Abstract: Hyperspectral reflectance data are utilised in many applications, where measured data are processed and converted into physical, chemical and/or biological properties of the target objects and/or processes being studied. It has been proven that crop reflectance data can be used to detect, characterise and quantify disease severity and plant density.In this thesis, various methods were proposed and used for detection, characterisation and quantification of disease severity and plant density utilising data acquired by hand-held spectrometers. Following this direction, hyperspectral images provide both spatial and spectral information opening for more efficient analysis.Hence, in this thesis, various surface water quality parameters of inland waters have been monitored using hyperspectral images acquired by airborne systems. After processing the images to obtain ground reflectance data, the analysis was performed using similar methods to those of the previous case.

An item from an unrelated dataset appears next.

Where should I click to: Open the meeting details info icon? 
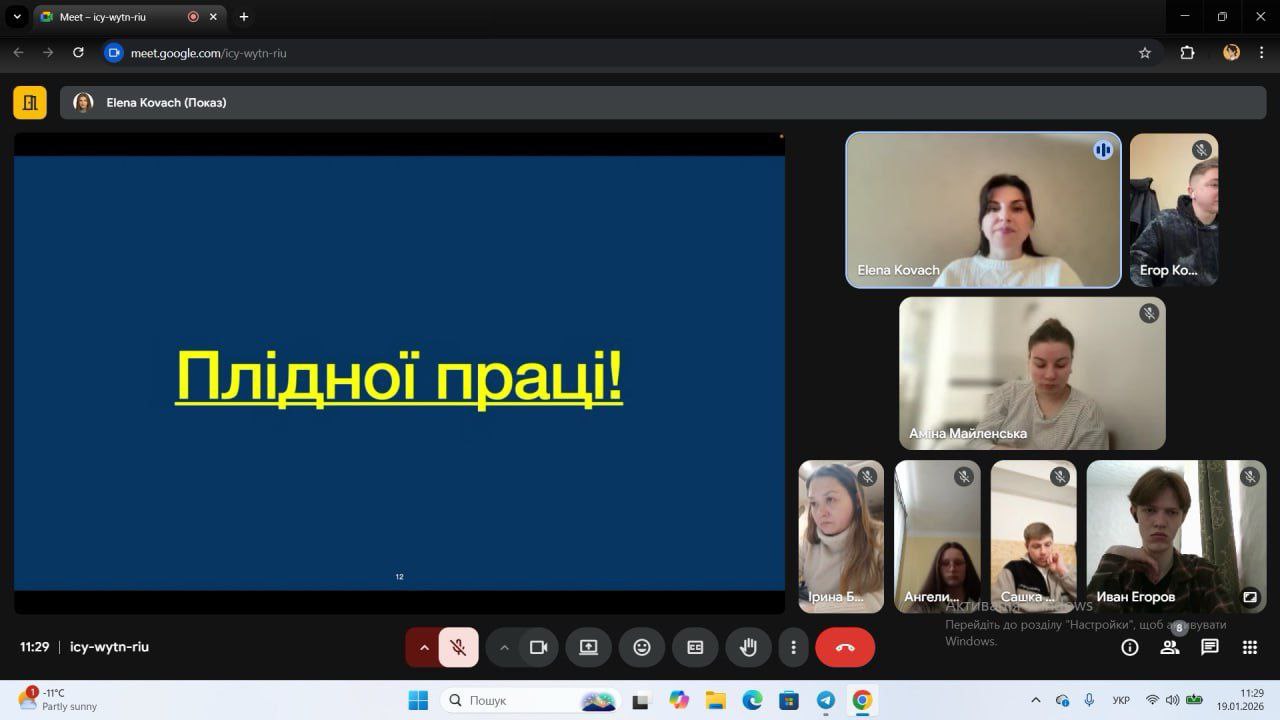pos(1130,647)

Hence, these methods may also find application in future satellite based hyperspectral imaging systems.However, the large size of these images raises the need for efficient data reduction. Self organising and learning neural networks, that can follow and preserve the topology of the data, have been shown to be efficient for data reduction. More advanced variants of these neural networks, referred to as the weighted neural networks (WNN), were proposed in this thesis, such as the weighted incremental neural network (WINN), which can be used for efficient reduction, mapping and clustering of large high-dimensional data sets, such as hyperspectral images.Finally, the analysis can be reversed to generate spectra from simpler measurements using multiple colour-filter mosaics, as suggested in the thesis. The acquired instantaneous single image, including the mosaic effects, is demosaicked to generate a multi-band image that can finally be transformed into a hyperspectral image.